Si suppone che Dark Caracal
operi sin dal 2012 e nel tempo abbia distribuito qualcosa come 11 versioni di malware per Android e 26 per PC (Windows, Mac e Linux), colpendo bersagli in una ventina di nazioni tra cui
anche l'Italia. I bersagli sono di vario tipo, a seconda dei casi: militari, aziende, giornalisti, attivisti e professionisti in vari campi. Le tecniche di attacco usate hanno permesso di
rubare documenti, contatti personali, chat, registrazioni audio, SMS, fotografie e dati di identificazione.
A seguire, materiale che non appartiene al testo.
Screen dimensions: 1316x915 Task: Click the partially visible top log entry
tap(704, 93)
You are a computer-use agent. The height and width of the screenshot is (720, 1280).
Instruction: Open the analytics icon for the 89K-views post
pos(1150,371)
La metodologia di attacco contro i device mobili Android è sempre la stessa e si basa sul portare i bersagli a
scaricare software apparentemente lecito ma che in realtà contiene un trojan che poi invia i dati presenti sul dispositivo a server remoti. Dark Caracal usa a questo scopo malware acquistato sul Dark Web ma ha anche sviluppato
un suo proprio trojan, denominato Pallas. Google è stata avvisata di questa minaccia e ha provveduto a "bonificare" il Google Play Store. Il problema è che gli attacchi cercano anche di portare gli utenti a scaricare app da
siti non controllati.
Dark Caracal ha attaccato
anche i PC, sia pure con forme di attacco meno originali. Gli utenti-bersaglio sono portati a scaricare malware con tecniche di
phishing, indirizzandoli su siti che replicano l'interfaccia e le funzioni di siti leciti, anche i più comuni social network. Paralellamente i malware vengono distribuiti anche attraverso
documenti Word infetti, che una volta aperti lanciano macro per scaricare i malware veri e propri.